The mayor acknowledged Chicago’s second COVID surge feels the “same or worse” than the initial outbreak that triggered the stay-home shutdown, but she argued there are significant differences.

For one thing, this second outbreak affects “every demographic and age group.” And public health officials have “learned a tremendous amount” about the coronavirus since then. 

“We’ve got to use a surgeon’s knife and not a blunt ax. In thinking about the next steps, that is really the mindset that we are taking. We have a sense of what the challenges are. Where in our city — down to the block level and census tract — those challenges are,” she said.

“So the next set of interventions that we will announce are gonna be focused on really trying to make a difference in those areas using tools that we think are the best levers to pull given the challenges that we’re facing. We want to be very smart and strategic and data-driven.”

Lightfoot said she is “obviously very concerned about the trajectory” of Chicago cases and will have “more to say about that later in the week.

In the meantime, Lightfoot implored Chicagoans to wear face masks, avoid social gatherings and settle in for the long-haul, no matter how lonely or isolated they feel.

“No one outside of essential workers should be going into your household. You should not be attending big parties and weddings and other social occasions. That’s a hard thing to say ... but those gatherings where people are violating the rules — it’s going to lead to you or you or me or someone else getting sick, going into the hospital and worse, dying,” she said.

Some Chicago hospitals recently began severely restricting visitors in light of rising COVID-19 cases. Advocate Health Care, the state’s largest health system with 10 hospitals, went to a no-visitor policy last week, though there are a number of exceptions. The visitation restrictions apply to both COVID-19 patients and those in the hospital for other reasons. The exceptions include a parent of a pediatric patient and designated people for emergency room or end of life patients or those with disabilities as well as other special situations. 

Rush University Medical Center and University of Illinois Chicago hospitals also recently imposed bans on most visitors. 

The Rush policy was tightened at the end of October “as cases across the city began to rise and is driven by the need to limit the risk of spread and to help flatten the curve across the Chicago area,” a hospital spokesman said.

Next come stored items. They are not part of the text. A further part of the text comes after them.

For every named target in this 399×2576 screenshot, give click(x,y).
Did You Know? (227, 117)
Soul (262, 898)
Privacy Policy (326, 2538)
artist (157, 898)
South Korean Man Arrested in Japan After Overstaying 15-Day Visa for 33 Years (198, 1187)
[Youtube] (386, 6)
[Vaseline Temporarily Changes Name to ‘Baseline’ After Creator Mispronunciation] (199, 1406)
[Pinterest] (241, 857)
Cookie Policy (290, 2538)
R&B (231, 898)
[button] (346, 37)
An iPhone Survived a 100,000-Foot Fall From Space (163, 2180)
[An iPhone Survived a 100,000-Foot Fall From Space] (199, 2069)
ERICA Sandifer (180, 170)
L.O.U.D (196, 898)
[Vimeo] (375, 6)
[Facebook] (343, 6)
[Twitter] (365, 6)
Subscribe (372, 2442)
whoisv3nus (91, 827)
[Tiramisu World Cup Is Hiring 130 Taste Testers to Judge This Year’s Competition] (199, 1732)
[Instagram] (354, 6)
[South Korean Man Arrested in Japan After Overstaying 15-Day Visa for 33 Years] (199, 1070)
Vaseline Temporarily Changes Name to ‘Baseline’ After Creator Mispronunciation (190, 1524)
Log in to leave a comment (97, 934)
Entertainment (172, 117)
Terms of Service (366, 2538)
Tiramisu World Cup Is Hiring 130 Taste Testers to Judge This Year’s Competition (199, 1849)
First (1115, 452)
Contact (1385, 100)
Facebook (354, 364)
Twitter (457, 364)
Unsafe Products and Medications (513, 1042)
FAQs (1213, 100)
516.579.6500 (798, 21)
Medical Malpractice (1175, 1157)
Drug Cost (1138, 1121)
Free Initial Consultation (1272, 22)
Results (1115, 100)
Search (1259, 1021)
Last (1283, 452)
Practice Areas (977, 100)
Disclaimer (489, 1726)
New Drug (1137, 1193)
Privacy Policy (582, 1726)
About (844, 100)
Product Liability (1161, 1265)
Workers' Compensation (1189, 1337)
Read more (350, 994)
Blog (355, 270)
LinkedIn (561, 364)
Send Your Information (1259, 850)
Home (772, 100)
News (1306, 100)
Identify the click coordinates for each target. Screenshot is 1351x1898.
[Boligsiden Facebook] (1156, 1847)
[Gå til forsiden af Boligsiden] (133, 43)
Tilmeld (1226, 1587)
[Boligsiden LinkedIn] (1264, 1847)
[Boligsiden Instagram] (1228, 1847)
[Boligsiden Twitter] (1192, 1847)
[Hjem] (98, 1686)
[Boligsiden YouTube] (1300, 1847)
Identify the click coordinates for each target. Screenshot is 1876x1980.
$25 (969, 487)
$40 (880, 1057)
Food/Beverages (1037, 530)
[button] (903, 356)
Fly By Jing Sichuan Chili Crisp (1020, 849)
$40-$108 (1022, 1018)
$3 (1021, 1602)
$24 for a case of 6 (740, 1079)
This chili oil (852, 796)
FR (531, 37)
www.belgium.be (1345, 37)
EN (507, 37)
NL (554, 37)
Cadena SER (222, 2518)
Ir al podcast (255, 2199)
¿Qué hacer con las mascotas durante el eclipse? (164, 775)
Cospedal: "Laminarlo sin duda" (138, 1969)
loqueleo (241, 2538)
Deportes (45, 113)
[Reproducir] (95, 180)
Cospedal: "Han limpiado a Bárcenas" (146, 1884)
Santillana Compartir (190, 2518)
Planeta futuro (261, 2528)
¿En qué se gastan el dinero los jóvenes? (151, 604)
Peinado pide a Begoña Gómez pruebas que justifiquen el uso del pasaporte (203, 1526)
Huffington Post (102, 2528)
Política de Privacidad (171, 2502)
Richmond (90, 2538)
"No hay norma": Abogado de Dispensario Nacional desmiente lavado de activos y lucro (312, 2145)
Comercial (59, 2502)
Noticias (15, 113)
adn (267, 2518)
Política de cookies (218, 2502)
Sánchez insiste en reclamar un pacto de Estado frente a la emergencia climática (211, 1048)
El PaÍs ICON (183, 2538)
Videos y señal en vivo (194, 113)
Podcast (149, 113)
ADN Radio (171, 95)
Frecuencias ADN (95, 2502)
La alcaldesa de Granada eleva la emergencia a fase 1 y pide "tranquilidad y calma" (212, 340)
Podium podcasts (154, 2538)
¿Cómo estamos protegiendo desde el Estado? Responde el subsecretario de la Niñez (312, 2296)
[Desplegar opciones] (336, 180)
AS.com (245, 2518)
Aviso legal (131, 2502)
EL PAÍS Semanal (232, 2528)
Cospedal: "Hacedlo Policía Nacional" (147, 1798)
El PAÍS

“We’ve got to buckle down on the public health guidance that we know is our only tool until there is a vaccine that is finally authorized, mass-produced and then pushed out, which is not gonna be until sometime deep into next year.”

Also on Monday, Lightfoot said she’s encouraged by the appointment of Dr. Julie Morita, a former commissioner of the Chicago Department of Public Health, to President-elect Joe Biden’s coronavirus task force.

But, Lightfoot argued that mayors deserve what they didn’t get under President Donald Trump: a seat at the table.

“Everything that the task force wants to do and implement has to be implemented at the local level,” she said.